EXERCISE GOAL: To complete the exercise, write out all the data exactly.
Top of DATASET EXCERPTS
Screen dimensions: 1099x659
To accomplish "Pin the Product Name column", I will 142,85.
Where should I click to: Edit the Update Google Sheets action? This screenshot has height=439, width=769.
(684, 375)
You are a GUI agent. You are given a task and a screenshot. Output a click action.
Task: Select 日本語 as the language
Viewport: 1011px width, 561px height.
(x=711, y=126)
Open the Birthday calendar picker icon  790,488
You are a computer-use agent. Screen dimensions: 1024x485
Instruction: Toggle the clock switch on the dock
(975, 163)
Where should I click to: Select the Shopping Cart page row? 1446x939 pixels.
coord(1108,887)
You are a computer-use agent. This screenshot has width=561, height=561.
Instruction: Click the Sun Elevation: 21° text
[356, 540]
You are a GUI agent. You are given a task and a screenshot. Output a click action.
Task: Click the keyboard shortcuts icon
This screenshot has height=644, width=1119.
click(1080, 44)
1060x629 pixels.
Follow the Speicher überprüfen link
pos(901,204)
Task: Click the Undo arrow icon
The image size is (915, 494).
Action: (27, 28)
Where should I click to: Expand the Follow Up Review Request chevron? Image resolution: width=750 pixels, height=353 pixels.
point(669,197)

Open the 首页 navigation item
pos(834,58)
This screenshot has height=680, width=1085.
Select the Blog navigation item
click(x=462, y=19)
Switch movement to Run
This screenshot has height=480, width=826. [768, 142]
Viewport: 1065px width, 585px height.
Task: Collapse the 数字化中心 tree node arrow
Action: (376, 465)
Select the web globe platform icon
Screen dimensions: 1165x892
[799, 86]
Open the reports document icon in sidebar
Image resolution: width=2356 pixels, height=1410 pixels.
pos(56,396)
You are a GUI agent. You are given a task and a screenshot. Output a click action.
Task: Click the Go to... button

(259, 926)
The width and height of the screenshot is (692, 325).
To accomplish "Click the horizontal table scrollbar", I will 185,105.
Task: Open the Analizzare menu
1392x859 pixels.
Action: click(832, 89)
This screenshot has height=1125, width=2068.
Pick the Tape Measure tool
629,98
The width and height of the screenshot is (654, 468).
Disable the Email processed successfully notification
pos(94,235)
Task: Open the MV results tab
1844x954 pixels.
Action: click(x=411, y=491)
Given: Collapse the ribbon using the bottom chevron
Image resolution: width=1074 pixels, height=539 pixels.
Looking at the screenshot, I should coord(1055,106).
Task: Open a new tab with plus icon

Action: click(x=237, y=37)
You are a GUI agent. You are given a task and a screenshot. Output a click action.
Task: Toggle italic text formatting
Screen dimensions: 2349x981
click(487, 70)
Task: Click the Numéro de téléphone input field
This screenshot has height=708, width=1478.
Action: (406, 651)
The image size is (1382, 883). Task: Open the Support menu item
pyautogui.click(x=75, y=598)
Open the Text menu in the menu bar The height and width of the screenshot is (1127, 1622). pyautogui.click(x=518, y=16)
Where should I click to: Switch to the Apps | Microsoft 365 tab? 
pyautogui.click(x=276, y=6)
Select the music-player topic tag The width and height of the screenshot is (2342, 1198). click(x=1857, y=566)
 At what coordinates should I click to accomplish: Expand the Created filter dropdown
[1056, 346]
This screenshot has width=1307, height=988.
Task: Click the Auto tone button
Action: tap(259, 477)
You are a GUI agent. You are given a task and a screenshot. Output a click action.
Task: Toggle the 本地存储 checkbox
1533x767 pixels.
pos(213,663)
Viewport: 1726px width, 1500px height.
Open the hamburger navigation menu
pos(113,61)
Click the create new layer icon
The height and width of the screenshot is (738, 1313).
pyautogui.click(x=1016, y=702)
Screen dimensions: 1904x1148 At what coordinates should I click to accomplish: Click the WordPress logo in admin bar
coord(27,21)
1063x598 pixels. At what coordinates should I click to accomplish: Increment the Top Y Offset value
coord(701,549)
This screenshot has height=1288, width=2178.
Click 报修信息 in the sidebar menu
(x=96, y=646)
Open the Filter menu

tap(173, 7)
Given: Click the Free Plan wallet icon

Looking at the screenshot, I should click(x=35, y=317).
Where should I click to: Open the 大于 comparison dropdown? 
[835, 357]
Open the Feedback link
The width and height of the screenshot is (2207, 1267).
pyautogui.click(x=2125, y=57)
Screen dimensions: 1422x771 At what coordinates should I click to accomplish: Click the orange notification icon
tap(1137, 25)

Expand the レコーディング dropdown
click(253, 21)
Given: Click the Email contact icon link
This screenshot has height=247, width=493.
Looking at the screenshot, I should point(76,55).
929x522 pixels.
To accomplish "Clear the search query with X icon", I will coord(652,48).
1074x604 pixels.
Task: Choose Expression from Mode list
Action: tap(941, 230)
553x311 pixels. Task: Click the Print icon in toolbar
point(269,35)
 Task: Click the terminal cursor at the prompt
Bottom of DATASET EXCERPTS
YOUR SOLUTION:
Screen dimensions: 1099x659
To accomplish "Pin the Product Name column", I will 142,85.
Where should I click to: Edit the Update Google Sheets action? This screenshot has height=439, width=769.
(684, 375)
You are a GUI agent. You are given a task and a screenshot. Output a click action.
Task: Select 日本語 as the language
Viewport: 1011px width, 561px height.
(x=711, y=126)
Open the Birthday calendar picker icon  790,488
You are a computer-use agent. Screen dimensions: 1024x485
Instruction: Toggle the clock switch on the dock
(975, 163)
Where should I click to: Select the Shopping Cart page row? 1446x939 pixels.
coord(1108,887)
You are a computer-use agent. This screenshot has width=561, height=561.
Instruction: Click the Sun Elevation: 21° text
[356, 540]
You are a GUI agent. You are given a task and a screenshot. Output a click action.
Task: Click the keyboard shortcuts icon
This screenshot has height=644, width=1119.
click(1080, 44)
1060x629 pixels.
Follow the Speicher überprüfen link
pos(901,204)
Task: Click the Undo arrow icon
The image size is (915, 494).
Action: (27, 28)
Where should I click to: Expand the Follow Up Review Request chevron? Image resolution: width=750 pixels, height=353 pixels.
point(669,197)

Open the 首页 navigation item
pos(834,58)
This screenshot has height=680, width=1085.
Select the Blog navigation item
click(x=462, y=19)
Switch movement to Run
This screenshot has height=480, width=826. [768, 142]
Viewport: 1065px width, 585px height.
Task: Collapse the 数字化中心 tree node arrow
Action: (376, 465)
Select the web globe platform icon
Screen dimensions: 1165x892
[799, 86]
Open the reports document icon in sidebar
Image resolution: width=2356 pixels, height=1410 pixels.
pos(56,396)
You are a GUI agent. You are given a task and a screenshot. Output a click action.
Task: Click the Go to... button

(259, 926)
The width and height of the screenshot is (692, 325).
To accomplish "Click the horizontal table scrollbar", I will 185,105.
Task: Open the Analizzare menu
1392x859 pixels.
Action: click(832, 89)
This screenshot has height=1125, width=2068.
Pick the Tape Measure tool
629,98
The width and height of the screenshot is (654, 468).
Disable the Email processed successfully notification
pos(94,235)
Task: Open the MV results tab
1844x954 pixels.
Action: click(x=411, y=491)
Given: Collapse the ribbon using the bottom chevron
Image resolution: width=1074 pixels, height=539 pixels.
Looking at the screenshot, I should coord(1055,106).
Task: Open a new tab with plus icon

Action: click(x=237, y=37)
You are a GUI agent. You are given a task and a screenshot. Output a click action.
Task: Toggle italic text formatting
Screen dimensions: 2349x981
click(487, 70)
Task: Click the Numéro de téléphone input field
This screenshot has height=708, width=1478.
Action: (406, 651)
The image size is (1382, 883). Task: Open the Support menu item
pyautogui.click(x=75, y=598)
Open the Text menu in the menu bar The height and width of the screenshot is (1127, 1622). pyautogui.click(x=518, y=16)
Where should I click to: Switch to the Apps | Microsoft 365 tab? 
pyautogui.click(x=276, y=6)
Select the music-player topic tag The width and height of the screenshot is (2342, 1198). click(x=1857, y=566)
 At what coordinates should I click to accomplish: Expand the Created filter dropdown
[1056, 346]
This screenshot has width=1307, height=988.
Task: Click the Auto tone button
Action: tap(259, 477)
You are a GUI agent. You are given a task and a screenshot. Output a click action.
Task: Toggle the 本地存储 checkbox
1533x767 pixels.
pos(213,663)
Viewport: 1726px width, 1500px height.
Open the hamburger navigation menu
pos(113,61)
Click the create new layer icon
The height and width of the screenshot is (738, 1313).
pyautogui.click(x=1016, y=702)
Screen dimensions: 1904x1148 At what coordinates should I click to accomplish: Click the WordPress logo in admin bar
coord(27,21)
1063x598 pixels. At what coordinates should I click to accomplish: Increment the Top Y Offset value
coord(701,549)
This screenshot has height=1288, width=2178.
Click 报修信息 in the sidebar menu
(x=96, y=646)
Open the Filter menu

tap(173, 7)
Given: Click the Free Plan wallet icon

Looking at the screenshot, I should click(x=35, y=317).
Where should I click to: Open the 大于 comparison dropdown? 
[835, 357]
Open the Feedback link
The width and height of the screenshot is (2207, 1267).
pyautogui.click(x=2125, y=57)
Screen dimensions: 1422x771 At what coordinates should I click to accomplish: Click the orange notification icon
tap(1137, 25)

Expand the レコーディング dropdown
click(253, 21)
Given: Click the Email contact icon link
This screenshot has height=247, width=493.
Looking at the screenshot, I should point(76,55).
929x522 pixels.
To accomplish "Clear the search query with X icon", I will coord(652,48).
1074x604 pixels.
Task: Choose Expression from Mode list
Action: tap(941, 230)
553x311 pixels. Task: Click the Print icon in toolbar
point(269,35)
 Task: Click the terminal cursor at the prompt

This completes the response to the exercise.